Чувствую, что воображаемый клад, в буквальном смысле, испаряется у него на глазах и все его мысли о нем, превращаются в бесплодные фантазии, Хватов вытащил из-за пояса револьвер, прикрытый сверху полой форменной куртки и, багровея от нахлынувшей на него злобы, приставил его к затылку Михеича.
– Говори скотина! Да побыстрее! Что ты знаешь о кладе и куда его могли спрятать старый барин и твой отец.
Хватов с такой силой вдавил ствол револьвера в затылок, что Михеич, взревев от боли, неожиданно закричал на всю округу неожиданно сильным, пронзительным голосом:
– Люди добрые помогите! Убивают! Спасите!
Худосочная бабенка Михеича, в застиранном белом фартуке, в разводах от мыльной воды, быстренько выскочила на шаткое крылечко неказистой избенки и тоже истошно завопила таким голосом, словно ее схватили за одно место и потащили в близлежащие кусты с одной единственной целью: насладиться ее «непреходящей» женской красотою. На вопли откликнулись мужики и женщины, в самых разнообразных нарядах, работавших у домов и на огородах. Все они стали с большим любопытством наблюдать за происходящим и попытались прокомментировать происходящее различными, порою нецензурными выражениями.

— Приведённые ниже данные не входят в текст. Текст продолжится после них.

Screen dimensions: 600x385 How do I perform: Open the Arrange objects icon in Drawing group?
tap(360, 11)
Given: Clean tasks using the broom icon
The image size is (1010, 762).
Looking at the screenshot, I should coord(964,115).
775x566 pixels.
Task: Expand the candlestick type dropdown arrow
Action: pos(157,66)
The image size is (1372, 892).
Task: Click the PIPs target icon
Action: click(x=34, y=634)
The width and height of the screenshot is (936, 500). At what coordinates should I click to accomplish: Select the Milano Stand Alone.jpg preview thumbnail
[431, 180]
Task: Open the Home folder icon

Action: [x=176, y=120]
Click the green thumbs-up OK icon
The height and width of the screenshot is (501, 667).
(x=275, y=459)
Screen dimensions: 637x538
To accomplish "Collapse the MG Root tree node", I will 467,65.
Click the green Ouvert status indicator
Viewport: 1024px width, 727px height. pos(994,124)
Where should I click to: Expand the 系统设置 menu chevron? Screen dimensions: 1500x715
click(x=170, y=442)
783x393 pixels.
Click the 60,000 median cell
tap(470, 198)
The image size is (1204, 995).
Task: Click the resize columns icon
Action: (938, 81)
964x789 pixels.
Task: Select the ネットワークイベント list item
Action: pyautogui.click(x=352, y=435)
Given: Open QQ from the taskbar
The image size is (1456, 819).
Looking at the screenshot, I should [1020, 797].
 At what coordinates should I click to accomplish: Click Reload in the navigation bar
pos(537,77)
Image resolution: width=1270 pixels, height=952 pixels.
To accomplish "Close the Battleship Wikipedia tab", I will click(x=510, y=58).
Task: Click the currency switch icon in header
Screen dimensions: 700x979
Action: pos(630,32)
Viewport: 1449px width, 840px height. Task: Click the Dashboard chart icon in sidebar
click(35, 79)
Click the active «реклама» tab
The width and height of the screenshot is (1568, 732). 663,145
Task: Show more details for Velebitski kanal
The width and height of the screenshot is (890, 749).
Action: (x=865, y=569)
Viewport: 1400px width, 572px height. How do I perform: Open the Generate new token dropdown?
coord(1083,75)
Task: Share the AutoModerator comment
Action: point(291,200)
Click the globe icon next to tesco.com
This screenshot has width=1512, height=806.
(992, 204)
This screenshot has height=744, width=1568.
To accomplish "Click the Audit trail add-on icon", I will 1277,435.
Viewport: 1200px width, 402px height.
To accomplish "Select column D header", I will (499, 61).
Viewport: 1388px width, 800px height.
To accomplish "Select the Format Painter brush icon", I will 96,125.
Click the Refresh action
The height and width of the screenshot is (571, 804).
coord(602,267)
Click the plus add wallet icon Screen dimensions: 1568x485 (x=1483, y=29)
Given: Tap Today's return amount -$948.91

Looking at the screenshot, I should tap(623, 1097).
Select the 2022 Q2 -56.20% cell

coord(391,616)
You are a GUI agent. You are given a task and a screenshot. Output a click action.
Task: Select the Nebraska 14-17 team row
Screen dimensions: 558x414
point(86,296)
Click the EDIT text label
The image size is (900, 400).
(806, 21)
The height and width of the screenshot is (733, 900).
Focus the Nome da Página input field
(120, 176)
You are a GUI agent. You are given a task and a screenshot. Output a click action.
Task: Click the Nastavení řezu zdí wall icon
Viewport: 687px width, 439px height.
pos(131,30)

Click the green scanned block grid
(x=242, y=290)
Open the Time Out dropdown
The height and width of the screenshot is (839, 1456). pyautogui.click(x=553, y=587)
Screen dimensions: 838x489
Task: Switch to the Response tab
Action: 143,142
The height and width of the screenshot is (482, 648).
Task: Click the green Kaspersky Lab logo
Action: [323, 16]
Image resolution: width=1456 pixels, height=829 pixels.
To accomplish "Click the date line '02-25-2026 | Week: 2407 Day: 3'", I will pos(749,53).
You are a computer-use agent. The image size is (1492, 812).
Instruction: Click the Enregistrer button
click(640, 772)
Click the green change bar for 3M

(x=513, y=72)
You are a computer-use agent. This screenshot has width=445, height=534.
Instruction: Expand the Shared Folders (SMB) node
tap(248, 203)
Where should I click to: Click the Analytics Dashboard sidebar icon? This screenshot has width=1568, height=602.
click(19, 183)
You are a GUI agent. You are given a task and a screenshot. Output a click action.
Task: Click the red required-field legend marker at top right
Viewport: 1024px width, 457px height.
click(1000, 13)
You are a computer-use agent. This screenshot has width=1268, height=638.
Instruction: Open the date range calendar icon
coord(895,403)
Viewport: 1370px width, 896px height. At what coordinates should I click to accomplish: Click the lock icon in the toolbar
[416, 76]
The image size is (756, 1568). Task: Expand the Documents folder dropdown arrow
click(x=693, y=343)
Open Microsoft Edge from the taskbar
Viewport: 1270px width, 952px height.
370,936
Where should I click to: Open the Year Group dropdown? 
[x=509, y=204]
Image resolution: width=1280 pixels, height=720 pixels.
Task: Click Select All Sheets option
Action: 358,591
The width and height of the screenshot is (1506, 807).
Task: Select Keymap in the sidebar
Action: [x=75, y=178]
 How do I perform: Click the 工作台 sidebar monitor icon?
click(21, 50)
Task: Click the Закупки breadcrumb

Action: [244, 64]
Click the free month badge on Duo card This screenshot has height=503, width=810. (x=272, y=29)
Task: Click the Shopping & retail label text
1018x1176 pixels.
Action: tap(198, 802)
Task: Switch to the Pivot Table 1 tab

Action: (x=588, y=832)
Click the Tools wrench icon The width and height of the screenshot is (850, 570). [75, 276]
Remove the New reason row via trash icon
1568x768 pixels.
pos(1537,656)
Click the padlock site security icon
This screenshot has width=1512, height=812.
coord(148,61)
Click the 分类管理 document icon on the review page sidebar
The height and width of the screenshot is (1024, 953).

– Поспорим Иван, что он застрелит его!
– Ни за что! Сам ведь знаешь, что оно… никогда и нигде не тонет. Но все же интересно, что следаку надо от нашего Михеича?
Увидя людей, Хватов быстро убрал оружие и, толкнув Михеича, с угрозою сказал:
– Твое счастье старый хрыч! Считай, повезло тебе. Но я вернусь к тебе, и тогда ты мне все уже точно скажешь. Будь уверен.
Эдуард направился к выходу, но старуха, до этого стоявшая неподвижно в стороне и жадно впитывающая в себя каждое слово в его беседе с мужем, с ловкостью кошки, увидевшую хозяина и дотоле гуляющей по улице, подскочила к нему и судорожно схватила за полу куртки.
– Господин начальник! Может быть, и я тебе чем-нибудь пригожусь. Только не пытай более моего мужика и не сажай его в кутузку. Пошли со мною в избу. Там кое-что вам расскажу, да заодно и перегончиком угощу.
Хватов поднял руку, чтобы отмахнуться от этой, на его взгляд никчемной старухи, словно от назойливой мухи, но в последний момент почему-то передумал. «Чем черт не шутит. Может старая, что-нибудь дельное скажет». Жестом, остановив Михеича, попытавшегося войти вслед за ним в дом, следователь, усевшись на расшатанный табурет, чуть прикрыл серые, слегка навыкате глаза. К подобному способу он иногда прибегал при допросах, чтобы меньше утомляться при длительных рассказах подследственных. Хватов сконцентрировал внимание на своеобразной исповеди старухи. Каждое слово бабуси могло помочь Хватову решить вопрос с кладом.